─── TEXT EXTRACT

However we can relax and our fears can be put to rest. Farmers in Ireland have now officially been asked to be more careful when laying poisoned baits for foxes or vermin!

I wonder what the Norwegians think? 

So is there less regard for wildlife law in Ireland compared with the UK?  The population of Ireland is certainly more rural-based than in most of the UK apart from the northern half of Scotland and this may influence thinking on hunting and killing wildlife. The difference in Ireland is that there are very strong lobbying groups of whom the politicians and their civil servants are wary, if not afraid. 

The farming lobby is very strong in Ireland and any mention of prohibiting the laying of poison would be vehemently opposed by them. The farmers would most likely also be supported by the National Association of Regional Game Councils in this matter. As a conservation ranger told me, “Their reasoning may not make much sense or be backed up by science but they’ll shout and roar and will usually win the day”. 

In a country with such lovely, friendly people, such a wealth of wildlife and such a dependence on tourism it seems that some heads need to be banged together.

So here we are four years later, with the use of poisoned baits eventually having been banned, despite the protestations of farmers, and still white-tailed eagles and other birds of prey are falling victim to poisoned baits. For those who have been involved in their re-introduction, and for the majority of Irish people who love to see these majestic birds in their skies this must be devastating. These investigations require specialist investigators, yet when I was in Ireland there was only one part-time wildlife crime officer in the whole of the Garda.  I’ve no reason to think that this situation has improved.

──────
─── LISTED ENTRIES

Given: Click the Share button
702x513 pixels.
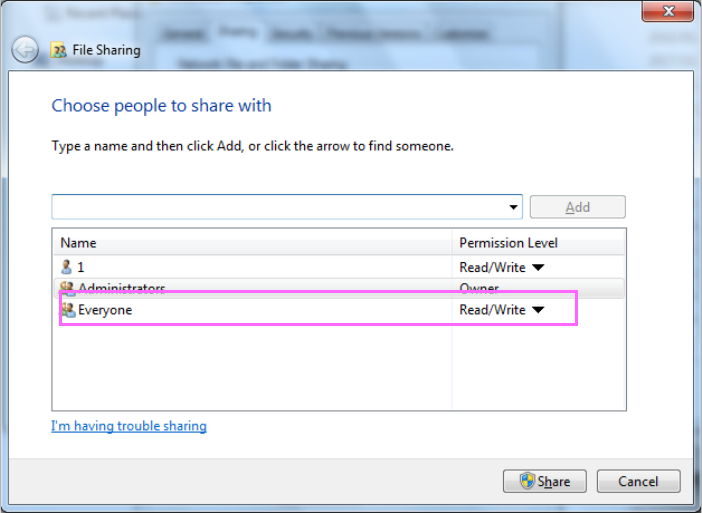Looking at the screenshot, I should (x=545, y=481).
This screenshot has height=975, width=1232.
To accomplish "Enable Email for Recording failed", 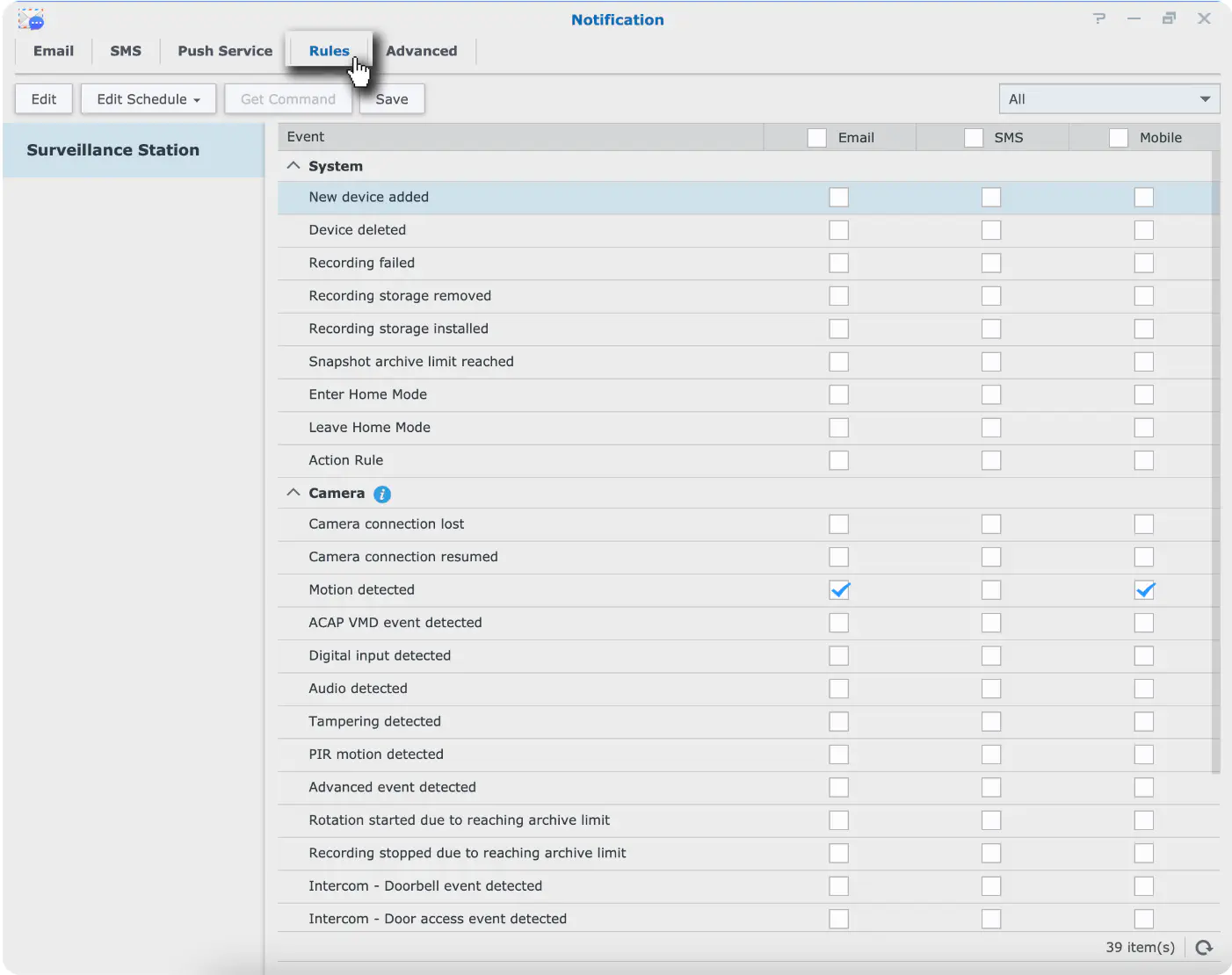I will (x=839, y=263).
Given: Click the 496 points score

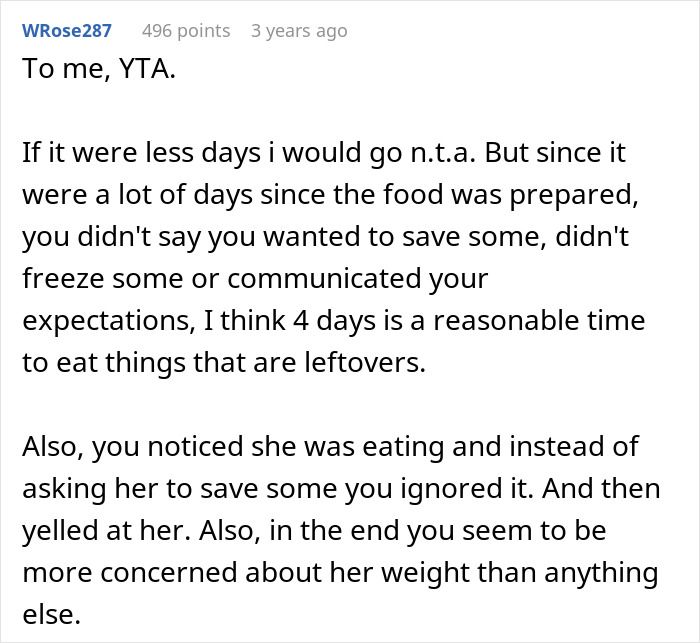Looking at the screenshot, I should pos(186,31).
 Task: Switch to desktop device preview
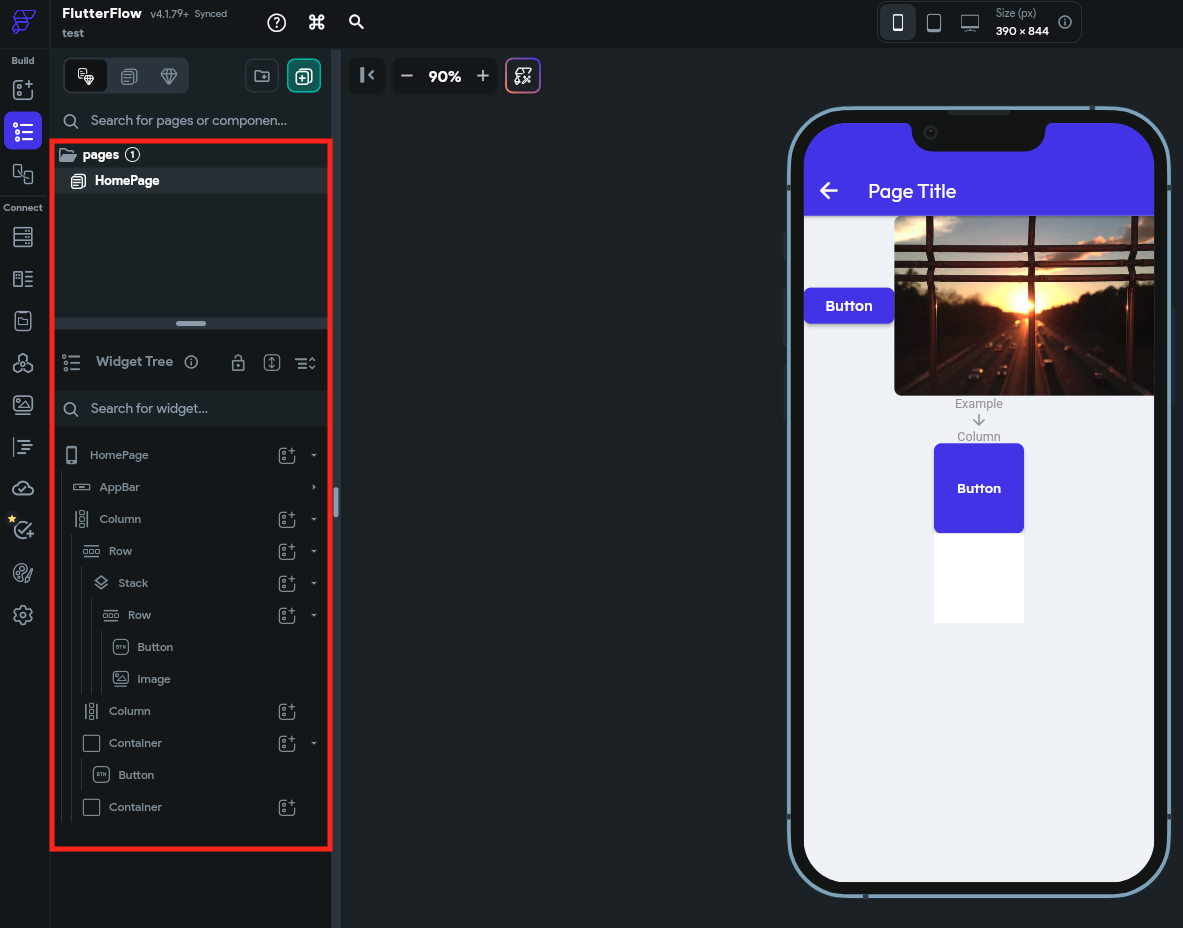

──────

CHALLENGES:
**a)** Answer these from the text on poisoned baits in Ireland:
(i) What have farmers in Ireland officially been asked to do?
(ii) Which organization would most likely back the farmers in opposing a ban on poison?
(iii) How many wildlife crime officers did the Garda have when the author was in Ireland?
**b)** Carry the text on poisoned baits in Ireland forward from its final sentence.
The lines above play no part here.

ANSWERS FOR THE EXERCISE:
**a)**
(i) Be more careful when laying poisoned baits for foxes or vermin.
(ii) The National Association of Regional Game Councils.
(iii) Only one, and that officer was part-time.

**b)**
Ireland is at least 20 years behind the UK in the investigation of wildlife crime. In an effort to tackle the level of wildlife crime a friend of mine in Ireland, Emma Higgs, a diminutive wee lass with incredible enthusiasm and energy, is organising a conference/training weekend in September to increase the awareness of all types of wildlife crime, and to improve enforcement. It is clear that the Garda and the National Parks and Wildlife Service need to work together much more efficiently, with the Garda putting as much energy into the partnership as does the NPWS, with designated officers undertaking specialist training. I and others from the UK have been asked to speak at the event. I am looking forward to it and I hope it may be the catalyst for better enforcement and a reduction in poisoned raptors.